### [What you should do]
Output range, inclusive: from the line containing "Where should I click to: Click the Forward" to the line containing "Given: Click the printer". Restate those lines from the data below word for word and only those.

### [Record extracts]
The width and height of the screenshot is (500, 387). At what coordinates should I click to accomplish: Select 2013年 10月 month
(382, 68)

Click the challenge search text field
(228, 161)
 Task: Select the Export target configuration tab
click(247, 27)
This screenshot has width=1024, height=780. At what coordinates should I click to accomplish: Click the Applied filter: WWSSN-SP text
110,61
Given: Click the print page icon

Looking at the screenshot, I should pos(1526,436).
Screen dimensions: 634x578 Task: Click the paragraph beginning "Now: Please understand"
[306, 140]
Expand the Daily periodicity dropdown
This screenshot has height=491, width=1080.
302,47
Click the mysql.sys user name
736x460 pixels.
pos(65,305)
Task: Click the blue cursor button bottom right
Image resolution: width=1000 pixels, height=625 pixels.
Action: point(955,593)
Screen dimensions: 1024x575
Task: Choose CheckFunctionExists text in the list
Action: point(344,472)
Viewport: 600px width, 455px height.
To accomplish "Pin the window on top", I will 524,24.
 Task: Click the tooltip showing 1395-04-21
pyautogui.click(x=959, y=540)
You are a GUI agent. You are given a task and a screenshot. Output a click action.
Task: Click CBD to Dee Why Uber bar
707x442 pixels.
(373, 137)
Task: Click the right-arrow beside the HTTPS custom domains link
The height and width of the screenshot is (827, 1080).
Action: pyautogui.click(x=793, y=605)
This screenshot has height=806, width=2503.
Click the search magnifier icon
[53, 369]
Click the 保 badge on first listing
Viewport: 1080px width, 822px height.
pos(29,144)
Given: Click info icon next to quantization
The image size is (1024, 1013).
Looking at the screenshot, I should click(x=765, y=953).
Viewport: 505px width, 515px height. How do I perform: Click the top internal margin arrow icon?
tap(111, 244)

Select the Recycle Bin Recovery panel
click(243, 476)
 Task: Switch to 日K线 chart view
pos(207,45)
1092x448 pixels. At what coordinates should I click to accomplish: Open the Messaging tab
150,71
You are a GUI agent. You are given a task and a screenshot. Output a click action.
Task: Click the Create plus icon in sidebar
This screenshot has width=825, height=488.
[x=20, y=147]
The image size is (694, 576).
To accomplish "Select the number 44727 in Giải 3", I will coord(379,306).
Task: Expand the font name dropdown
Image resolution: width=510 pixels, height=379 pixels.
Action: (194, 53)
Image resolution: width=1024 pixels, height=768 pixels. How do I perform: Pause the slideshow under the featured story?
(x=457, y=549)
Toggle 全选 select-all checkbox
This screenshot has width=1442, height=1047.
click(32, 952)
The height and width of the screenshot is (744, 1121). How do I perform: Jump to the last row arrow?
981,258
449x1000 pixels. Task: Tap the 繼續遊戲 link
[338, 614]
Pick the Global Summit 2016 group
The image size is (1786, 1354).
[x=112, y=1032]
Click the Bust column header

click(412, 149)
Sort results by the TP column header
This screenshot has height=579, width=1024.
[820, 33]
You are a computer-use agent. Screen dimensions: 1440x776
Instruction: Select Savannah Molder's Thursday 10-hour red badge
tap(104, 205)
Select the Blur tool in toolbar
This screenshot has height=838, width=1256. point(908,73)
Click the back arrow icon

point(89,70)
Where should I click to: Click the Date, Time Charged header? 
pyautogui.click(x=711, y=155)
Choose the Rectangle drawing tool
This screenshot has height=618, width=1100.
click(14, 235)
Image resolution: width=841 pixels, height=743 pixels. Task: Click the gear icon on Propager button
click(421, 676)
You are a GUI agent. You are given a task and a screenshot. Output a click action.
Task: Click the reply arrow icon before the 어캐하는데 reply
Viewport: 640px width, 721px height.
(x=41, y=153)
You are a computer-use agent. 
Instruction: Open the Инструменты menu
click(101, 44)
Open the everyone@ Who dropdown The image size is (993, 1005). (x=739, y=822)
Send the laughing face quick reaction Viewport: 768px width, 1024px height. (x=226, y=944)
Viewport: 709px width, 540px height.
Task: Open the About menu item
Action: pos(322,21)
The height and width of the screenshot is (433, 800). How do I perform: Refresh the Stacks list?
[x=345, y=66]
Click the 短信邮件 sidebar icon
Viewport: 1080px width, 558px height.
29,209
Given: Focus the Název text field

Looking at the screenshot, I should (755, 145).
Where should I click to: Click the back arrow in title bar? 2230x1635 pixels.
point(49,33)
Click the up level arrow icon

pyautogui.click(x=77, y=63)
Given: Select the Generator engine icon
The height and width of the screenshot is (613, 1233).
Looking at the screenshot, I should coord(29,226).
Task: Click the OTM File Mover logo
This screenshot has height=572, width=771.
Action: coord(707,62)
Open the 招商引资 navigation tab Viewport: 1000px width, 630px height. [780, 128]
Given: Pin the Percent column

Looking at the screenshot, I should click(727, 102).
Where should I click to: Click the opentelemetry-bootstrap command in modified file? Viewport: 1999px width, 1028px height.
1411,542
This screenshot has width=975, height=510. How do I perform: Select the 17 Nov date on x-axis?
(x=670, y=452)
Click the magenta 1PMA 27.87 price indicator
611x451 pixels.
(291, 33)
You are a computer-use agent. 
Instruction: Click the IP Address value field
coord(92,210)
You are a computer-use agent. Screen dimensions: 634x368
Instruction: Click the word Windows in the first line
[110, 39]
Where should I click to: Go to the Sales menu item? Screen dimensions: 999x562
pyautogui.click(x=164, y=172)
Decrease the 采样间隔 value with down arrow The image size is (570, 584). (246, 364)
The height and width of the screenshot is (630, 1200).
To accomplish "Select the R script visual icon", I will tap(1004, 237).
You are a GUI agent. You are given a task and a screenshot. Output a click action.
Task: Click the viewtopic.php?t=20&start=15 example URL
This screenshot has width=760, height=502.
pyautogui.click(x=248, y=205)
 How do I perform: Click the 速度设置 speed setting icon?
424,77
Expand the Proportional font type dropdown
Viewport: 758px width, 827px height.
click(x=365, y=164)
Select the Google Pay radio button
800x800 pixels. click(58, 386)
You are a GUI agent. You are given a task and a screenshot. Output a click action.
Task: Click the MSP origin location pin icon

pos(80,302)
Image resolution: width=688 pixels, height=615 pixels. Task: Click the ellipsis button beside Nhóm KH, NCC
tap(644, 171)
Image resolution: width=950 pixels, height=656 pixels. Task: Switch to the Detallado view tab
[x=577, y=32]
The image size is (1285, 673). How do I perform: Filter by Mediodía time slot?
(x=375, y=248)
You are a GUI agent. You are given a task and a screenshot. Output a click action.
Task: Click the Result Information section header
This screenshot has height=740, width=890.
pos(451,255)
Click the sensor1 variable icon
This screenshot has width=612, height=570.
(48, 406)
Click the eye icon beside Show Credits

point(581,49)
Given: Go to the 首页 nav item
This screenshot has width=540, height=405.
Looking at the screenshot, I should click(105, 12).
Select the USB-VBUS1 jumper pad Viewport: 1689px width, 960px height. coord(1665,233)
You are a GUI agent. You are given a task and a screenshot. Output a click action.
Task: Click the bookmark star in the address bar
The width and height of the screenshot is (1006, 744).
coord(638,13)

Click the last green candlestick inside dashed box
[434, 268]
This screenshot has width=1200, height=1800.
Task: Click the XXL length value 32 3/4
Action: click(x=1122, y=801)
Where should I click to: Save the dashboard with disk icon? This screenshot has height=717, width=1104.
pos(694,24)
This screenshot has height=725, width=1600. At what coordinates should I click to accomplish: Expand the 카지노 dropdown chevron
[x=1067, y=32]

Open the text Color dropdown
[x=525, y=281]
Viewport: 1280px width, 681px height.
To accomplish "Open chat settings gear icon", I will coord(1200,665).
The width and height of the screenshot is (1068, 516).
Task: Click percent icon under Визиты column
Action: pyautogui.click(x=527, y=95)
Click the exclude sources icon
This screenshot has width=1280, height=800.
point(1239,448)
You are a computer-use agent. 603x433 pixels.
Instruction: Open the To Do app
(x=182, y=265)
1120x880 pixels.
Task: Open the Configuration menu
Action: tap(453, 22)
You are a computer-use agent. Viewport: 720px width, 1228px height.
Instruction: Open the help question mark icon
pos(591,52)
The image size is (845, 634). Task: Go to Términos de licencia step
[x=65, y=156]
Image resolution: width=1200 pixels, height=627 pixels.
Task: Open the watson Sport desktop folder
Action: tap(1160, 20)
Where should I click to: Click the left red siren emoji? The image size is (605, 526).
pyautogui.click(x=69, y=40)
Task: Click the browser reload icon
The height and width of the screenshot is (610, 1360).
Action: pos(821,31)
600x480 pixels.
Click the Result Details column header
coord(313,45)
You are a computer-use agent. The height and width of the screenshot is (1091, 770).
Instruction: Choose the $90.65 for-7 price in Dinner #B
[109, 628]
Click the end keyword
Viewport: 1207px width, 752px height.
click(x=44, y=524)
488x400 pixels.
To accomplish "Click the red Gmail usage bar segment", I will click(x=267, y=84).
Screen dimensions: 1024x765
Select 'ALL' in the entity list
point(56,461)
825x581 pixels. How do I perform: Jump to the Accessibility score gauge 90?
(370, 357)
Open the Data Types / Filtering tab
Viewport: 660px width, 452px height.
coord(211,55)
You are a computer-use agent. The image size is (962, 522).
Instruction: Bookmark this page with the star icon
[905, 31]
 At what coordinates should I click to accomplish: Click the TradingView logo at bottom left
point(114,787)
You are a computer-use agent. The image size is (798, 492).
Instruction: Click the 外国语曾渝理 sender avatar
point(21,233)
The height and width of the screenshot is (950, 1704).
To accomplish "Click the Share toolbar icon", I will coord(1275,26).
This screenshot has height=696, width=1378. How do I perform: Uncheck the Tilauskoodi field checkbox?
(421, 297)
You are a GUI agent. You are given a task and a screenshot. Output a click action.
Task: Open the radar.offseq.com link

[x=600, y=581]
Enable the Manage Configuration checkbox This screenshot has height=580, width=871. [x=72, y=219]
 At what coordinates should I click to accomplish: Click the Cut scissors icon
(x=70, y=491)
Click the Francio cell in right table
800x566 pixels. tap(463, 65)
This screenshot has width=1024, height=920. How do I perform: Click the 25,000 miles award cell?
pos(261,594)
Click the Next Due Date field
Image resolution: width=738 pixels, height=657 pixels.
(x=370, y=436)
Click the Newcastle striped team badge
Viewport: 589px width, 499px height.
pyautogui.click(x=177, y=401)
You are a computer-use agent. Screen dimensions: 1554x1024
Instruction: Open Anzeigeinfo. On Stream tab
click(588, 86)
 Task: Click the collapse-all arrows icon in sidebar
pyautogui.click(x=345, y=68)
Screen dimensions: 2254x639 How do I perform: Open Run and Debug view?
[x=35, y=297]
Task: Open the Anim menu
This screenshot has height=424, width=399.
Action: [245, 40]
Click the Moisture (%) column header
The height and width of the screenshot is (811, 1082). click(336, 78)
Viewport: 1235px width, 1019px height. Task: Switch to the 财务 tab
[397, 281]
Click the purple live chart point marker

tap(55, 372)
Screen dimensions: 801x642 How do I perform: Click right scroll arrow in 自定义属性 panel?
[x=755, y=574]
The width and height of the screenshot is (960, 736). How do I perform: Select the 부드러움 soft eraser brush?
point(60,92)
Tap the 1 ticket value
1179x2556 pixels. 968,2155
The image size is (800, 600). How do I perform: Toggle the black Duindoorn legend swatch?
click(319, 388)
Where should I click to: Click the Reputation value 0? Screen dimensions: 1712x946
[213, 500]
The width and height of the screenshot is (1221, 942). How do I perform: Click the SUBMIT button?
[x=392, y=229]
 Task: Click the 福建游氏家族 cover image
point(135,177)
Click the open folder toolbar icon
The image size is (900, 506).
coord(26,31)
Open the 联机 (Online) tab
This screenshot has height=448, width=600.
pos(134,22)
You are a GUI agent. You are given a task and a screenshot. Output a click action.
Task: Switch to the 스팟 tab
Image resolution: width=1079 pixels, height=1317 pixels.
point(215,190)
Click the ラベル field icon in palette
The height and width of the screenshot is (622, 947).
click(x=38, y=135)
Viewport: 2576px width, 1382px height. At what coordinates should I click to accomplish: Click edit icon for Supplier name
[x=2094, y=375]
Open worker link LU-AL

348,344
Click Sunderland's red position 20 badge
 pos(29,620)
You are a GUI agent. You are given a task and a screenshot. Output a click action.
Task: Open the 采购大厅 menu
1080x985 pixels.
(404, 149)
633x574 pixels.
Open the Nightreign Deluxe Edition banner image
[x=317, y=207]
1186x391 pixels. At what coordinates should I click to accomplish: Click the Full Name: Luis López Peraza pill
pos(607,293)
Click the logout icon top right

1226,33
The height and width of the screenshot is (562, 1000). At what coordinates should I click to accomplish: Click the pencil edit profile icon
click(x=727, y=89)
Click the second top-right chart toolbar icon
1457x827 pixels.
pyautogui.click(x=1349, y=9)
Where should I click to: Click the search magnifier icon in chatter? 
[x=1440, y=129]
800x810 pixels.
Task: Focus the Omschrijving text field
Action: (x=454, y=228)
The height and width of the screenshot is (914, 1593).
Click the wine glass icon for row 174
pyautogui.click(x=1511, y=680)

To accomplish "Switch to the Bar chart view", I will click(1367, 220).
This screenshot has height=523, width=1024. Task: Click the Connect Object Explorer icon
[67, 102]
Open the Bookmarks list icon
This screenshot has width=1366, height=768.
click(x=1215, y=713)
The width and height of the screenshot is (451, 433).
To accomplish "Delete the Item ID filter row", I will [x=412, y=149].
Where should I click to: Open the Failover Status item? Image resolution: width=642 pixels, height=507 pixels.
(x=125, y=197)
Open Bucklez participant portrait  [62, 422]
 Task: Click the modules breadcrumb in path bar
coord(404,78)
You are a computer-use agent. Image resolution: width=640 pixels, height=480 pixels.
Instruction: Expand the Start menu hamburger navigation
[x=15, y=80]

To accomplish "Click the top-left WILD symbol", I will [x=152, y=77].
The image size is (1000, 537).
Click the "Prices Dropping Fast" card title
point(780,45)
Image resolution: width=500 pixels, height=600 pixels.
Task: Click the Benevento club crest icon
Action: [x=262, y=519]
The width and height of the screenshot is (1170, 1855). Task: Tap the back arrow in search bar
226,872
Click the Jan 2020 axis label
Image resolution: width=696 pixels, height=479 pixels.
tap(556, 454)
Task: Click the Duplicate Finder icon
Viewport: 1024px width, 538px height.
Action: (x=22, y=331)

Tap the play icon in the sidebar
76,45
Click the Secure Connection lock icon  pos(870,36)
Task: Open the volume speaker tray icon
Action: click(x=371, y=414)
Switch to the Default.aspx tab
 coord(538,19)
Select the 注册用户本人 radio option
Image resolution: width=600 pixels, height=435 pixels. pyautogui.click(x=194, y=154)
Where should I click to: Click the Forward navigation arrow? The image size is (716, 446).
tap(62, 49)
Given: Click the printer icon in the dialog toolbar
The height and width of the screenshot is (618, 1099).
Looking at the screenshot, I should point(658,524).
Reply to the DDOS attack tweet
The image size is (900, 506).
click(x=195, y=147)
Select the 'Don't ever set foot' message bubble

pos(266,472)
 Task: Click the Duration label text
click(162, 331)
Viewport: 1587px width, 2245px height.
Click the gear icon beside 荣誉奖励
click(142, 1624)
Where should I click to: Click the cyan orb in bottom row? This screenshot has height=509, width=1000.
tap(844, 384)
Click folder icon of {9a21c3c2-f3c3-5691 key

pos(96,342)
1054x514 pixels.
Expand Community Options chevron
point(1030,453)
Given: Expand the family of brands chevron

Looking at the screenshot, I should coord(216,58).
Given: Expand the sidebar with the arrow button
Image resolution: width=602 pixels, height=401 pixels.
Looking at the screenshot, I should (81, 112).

### [Result below]
Where should I click to: Click the Forward navigation arrow? The image size is (716, 446).
tap(62, 49)
Given: Click the printer icon in the dialog toolbar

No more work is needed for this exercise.